Más adelante, el recuerdo de la Guadalajara de su niñez aparece como un espejismo en frases lapidarias que suenan por todas partes a autobiografía, a recuerdo entrañable de un pasado lejano, muy lejano, que Clarín aprovecha para trasladar a Serrano, personaje de ficción en su novela, que en un determinado instante se pierde en este profundo mar de añoranzas:
«Allí, a diez o doce leguas de Madrid, estaba aquella Guadalajara donde él había tenido doce años, y apenas había vuelto a pensar en ella; y ella le guardaba, como guarda el fósil el molde de tantas cosas muertas, sus recuerdos petrificados. Se puso a pensar en el alma que él había tenido a los doce años. Recordó, de pronto, unos versos sáficos, imitación de los del famoso Villegas al "huésped eterno del abril florido", que había escrito a orillas del Henares, que estaba helado. El hacía sáficos, y sus amigos resbalaban sobre el río. ¡Qué universo el de sus ensueños de entonces! Y recordaba que sus poesías eran tristes y hablaban de desengaños y de ilusiones perdidas: Guadalajara no era su patria: en Guadalajara sólo había vivido seis meses. No le había pasado allí nada de particular. El, que había amado desde los ocho años en todos los parajes que había recorrido, no había alimentado en Guadalajara ninguna pasión, no había hecho allí sus primeros versos, ni los que después le parecieron inmortales: allí había estudiado aritmética, y álgebra y griego, y se había visto en el cuadro de honor, y... nada más. Pero allí había tenido los doce o trece años de un espíritu precoz;»
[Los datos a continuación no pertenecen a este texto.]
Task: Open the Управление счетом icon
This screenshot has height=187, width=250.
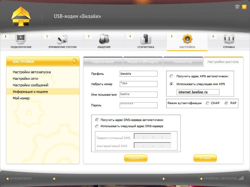Action: click(x=63, y=39)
Aunque Guadalajara no significó para él lo que pudo ser Oviedo, la ciudad de su vida, la musa de sus sueños, el porqué de sus inquietudes y desvelos, no nos quepa duda de que "Super­chería" fue un regalo magnífico para esta Guadalajara tranquila -menos que en su tiempo, pero tranquila al fin- que dio el salto hacia el nuevo milenio engarzada en nuevas maneras de vivir, como corresponde a la ciudad en movimiento que, con mayor o menor empeño, siempre apareció en primera fila de los pueblos que, nunca a peor, se empeñan en sobrevivir, y al fin lo consiguen.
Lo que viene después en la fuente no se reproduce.